University Health Network, Toronto, ON, Canada; Department of Laboratory Medicine and Pathobiology, University of Toronto, Toronto, ON, Canada; Vector Institute, Toronto, ON, Canada.
AI Lab, Lenovo Research, Beijing, China.
Lancet Digit Health. 2024 Nov;6(11):e815-e826. doi: 10.1016/S2589-7500(24)00154-7.

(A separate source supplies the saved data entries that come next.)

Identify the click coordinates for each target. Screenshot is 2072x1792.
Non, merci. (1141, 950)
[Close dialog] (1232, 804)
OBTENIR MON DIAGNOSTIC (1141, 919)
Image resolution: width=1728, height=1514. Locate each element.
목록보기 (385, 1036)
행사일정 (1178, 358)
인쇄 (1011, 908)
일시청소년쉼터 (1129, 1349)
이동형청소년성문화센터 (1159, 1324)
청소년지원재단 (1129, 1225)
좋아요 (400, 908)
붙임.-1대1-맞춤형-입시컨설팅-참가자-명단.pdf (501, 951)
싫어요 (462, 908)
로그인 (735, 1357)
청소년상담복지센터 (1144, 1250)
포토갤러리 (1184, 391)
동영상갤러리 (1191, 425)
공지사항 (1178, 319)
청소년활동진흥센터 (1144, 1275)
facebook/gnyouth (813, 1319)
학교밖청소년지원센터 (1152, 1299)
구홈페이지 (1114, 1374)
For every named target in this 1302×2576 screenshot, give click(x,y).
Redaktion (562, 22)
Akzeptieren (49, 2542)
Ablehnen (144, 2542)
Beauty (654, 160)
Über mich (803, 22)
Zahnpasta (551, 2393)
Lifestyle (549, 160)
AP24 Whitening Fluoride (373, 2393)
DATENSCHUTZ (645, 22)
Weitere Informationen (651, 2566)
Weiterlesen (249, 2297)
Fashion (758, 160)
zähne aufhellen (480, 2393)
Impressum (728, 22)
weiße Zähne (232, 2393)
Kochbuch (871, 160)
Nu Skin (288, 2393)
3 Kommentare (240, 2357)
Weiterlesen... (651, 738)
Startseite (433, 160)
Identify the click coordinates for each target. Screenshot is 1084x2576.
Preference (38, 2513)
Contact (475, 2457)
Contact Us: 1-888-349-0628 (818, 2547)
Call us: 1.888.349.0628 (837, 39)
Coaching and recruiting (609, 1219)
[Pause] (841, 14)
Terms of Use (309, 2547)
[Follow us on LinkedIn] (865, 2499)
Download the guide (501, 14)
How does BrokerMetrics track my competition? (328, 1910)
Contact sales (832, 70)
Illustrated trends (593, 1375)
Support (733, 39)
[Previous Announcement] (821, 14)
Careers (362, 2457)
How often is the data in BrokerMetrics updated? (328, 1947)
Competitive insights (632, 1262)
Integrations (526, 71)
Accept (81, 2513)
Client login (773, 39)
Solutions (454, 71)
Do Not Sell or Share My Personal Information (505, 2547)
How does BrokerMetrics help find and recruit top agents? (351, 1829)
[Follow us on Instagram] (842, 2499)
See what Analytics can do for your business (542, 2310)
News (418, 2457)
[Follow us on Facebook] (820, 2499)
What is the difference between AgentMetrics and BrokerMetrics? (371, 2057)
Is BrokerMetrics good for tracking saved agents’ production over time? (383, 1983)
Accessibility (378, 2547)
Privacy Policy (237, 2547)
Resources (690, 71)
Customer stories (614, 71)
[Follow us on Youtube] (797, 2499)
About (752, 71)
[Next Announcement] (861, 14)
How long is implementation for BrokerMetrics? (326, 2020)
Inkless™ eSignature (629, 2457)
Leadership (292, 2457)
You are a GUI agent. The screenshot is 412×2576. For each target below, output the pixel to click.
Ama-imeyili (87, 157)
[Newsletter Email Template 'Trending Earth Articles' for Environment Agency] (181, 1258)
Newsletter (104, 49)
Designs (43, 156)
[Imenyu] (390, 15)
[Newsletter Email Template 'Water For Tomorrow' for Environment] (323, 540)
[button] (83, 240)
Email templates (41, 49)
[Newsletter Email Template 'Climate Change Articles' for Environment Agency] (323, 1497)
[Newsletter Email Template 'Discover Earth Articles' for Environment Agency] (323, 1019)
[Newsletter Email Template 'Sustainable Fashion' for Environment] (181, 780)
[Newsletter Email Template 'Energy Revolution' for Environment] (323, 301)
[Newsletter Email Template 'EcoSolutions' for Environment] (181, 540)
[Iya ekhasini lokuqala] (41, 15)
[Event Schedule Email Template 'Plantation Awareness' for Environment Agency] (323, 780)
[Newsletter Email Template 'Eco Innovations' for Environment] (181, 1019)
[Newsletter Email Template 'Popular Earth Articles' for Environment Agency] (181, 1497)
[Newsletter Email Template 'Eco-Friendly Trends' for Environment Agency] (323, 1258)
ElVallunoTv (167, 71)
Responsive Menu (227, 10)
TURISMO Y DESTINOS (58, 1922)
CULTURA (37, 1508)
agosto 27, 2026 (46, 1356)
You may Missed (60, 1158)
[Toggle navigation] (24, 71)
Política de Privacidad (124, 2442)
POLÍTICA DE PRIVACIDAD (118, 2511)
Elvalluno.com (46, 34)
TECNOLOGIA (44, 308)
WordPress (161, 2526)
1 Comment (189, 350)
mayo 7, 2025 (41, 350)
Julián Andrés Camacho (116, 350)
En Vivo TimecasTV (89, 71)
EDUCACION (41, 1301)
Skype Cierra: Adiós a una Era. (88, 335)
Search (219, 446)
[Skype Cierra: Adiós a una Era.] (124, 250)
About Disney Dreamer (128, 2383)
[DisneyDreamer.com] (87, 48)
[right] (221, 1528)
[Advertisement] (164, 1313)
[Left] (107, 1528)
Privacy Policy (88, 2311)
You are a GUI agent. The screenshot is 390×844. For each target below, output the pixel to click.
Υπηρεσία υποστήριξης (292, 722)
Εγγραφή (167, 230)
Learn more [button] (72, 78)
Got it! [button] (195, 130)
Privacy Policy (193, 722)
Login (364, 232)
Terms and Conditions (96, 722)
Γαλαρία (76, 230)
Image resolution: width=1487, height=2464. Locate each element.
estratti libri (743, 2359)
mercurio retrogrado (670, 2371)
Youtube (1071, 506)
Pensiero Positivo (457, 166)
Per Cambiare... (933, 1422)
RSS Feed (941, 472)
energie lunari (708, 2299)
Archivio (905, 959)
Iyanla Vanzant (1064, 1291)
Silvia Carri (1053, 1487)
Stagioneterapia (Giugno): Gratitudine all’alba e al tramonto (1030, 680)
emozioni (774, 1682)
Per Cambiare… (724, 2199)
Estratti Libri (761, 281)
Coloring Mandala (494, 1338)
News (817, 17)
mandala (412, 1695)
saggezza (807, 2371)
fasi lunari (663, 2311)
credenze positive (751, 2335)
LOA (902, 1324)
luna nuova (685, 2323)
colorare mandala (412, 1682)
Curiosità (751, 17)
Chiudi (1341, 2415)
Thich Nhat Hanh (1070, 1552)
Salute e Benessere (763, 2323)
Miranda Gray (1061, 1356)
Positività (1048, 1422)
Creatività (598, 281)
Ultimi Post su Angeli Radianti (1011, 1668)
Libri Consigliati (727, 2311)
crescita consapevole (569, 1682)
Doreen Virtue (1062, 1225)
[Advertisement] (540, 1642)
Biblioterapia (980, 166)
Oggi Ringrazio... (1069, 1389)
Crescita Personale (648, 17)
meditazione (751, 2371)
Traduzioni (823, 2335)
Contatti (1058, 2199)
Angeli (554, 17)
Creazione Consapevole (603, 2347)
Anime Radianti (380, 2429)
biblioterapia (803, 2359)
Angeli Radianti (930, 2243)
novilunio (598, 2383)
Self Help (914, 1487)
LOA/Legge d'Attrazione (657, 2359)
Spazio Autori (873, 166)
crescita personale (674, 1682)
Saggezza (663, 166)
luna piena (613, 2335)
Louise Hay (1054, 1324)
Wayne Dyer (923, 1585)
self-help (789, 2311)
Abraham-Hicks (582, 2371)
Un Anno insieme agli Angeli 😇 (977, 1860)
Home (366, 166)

Deep learning has shown great potential to automate abdominal organ segmentation and quantification. However, most existing algorithms rely on expert annotations and do not have comprehensive evaluations in real-world multinational settings. To address these limitations, we organised the FLARE 2022 challenge to benchmark fast, low-resource, and accurate abdominal organ segmentation algorithms. We first constructed an intercontinental abdomen CT dataset from more than 50 clinical research groups. We then independently validated that deep learning algorithms achieved a median dice similarity coefficient (DSC) of 90·0% (IQR 87·4-91·3%) by use of 50 labelled images and 2000 unlabelled images, which can substantially reduce manual annotation costs. The best-performing algorithms successfully generalised to holdout external validation sets, achieving a median DSC of 89·4% (85·2-91·3%), 90·0% (84·3-93·0%), and 88·5% (80·9-91·9%) on North American, European, and Asian cohorts, respectively. These algorithms show the potential to use unlabelled data to boost performance and alleviate annotation shortages for modern artificial intelligence models.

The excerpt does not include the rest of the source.